TEXTE À LIRE:
Grâce à l’impulsion de Delhi, le Cachemire en difficulté connaît une reprise économique


Les entreprises indiennes commencent à faire des incursions au Jammu-et-Cachemire, entraînant une reprise de la construction, du tourisme et du divertissement deux ans après que le gouvernement de Narendra Modi ait réprimé ce territoire instable du nord.

New Delhi fait discrètement pression sur les entreprises pour qu’elles investissent au Cachemire depuis la révocation du statut autonome spécial de l’État en 2019, dans le cadre d’une campagne visant à mettre la région au pas après un conflit séparatiste qui a duré plusieurs décennies. Alors que les troubles se sont atténués – les dissidents étant réduits au silence ou emprisonnés – certaines entreprises répondent désormais à l’appel du gouvernement.

Sajjan Jindal, l’industriel milliardaire et président du conglomérat JSW Group, investit entre 20 et 25 millions de dollars dans une nouvelle usine sidérurgique à Pulwama, à l’extérieur de Srinagar, la capitale, qui doit ouvrir ses portes en mars. Cette décision était « logique sur le plan commercial », a-t-il déclaré – mais il a également évoqué le devoir patriotique.

« Nous voulions également soutenir l’initiative du gouvernement visant à industrialiser la région de J&K », a déclaré Jindal au Financial Times, utilisant une abréviation pour le territoire. « En tant qu’Indien patriote, je sens que c’est ma responsabilité. »

La capacité des journalistes à couvrir la région reste sévèrement limitée, mais lors d’un récent voyage, des personnalités du monde des affaires et des responsables gouvernementaux ont fait écho au point de vue du parti Bharatiya Janata de Modi selon lequel les investissements créeraient des emplois et atténueraient les tensions séparatistes qui remontent à la partition de l’Inde du Pakistan en 1947.

CONSIGNES:
- 1) Répondez à ces questions sur l'article consacré au Cachemire :
(a) En quelle année le statut autonome spécial de l'État a-t-il été révoqué ?
(b) Quelle somme Sajjan Jindal investit-il dans la nouvelle usine sidérurgique ?
(c) À quel journal Jindal a-t-il fait sa déclaration ?
- 2) Recopiez à l'identique, dans l'article sur le Cachemire, le passage allant de « Sajjan Jindal, l’industriel » jusqu'à « le devoir patriotique. ».
Les lignes qui viennent ensuite forment un matériau à part, indépendant du texte.

DONNÉES FOURNIES:
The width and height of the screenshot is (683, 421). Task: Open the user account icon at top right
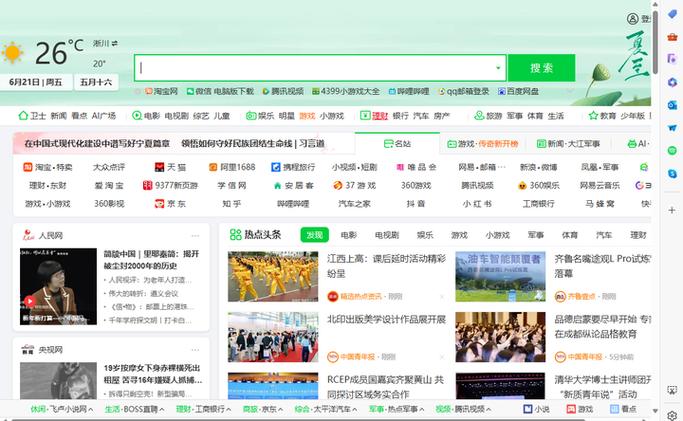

RÉPONSES DANS L'ORDRE:
- 1)
(a) En 2019.
(b) Entre 20 et 25 millions de dollars.
(c) Au Financial Times.

- 2)
Sajjan Jindal, l’industriel milliardaire et président du conglomérat JSW Group, investit entre 20 et 25 millions de dollars dans une nouvelle usine sidérurgique à Pulwama, à l’extérieur de Srinagar, la capitale, qui doit ouvrir ses portes en mars. Cette décision était « logique sur le plan commercial », a-t-il déclaré – mais il a également évoqué le devoir patriotique.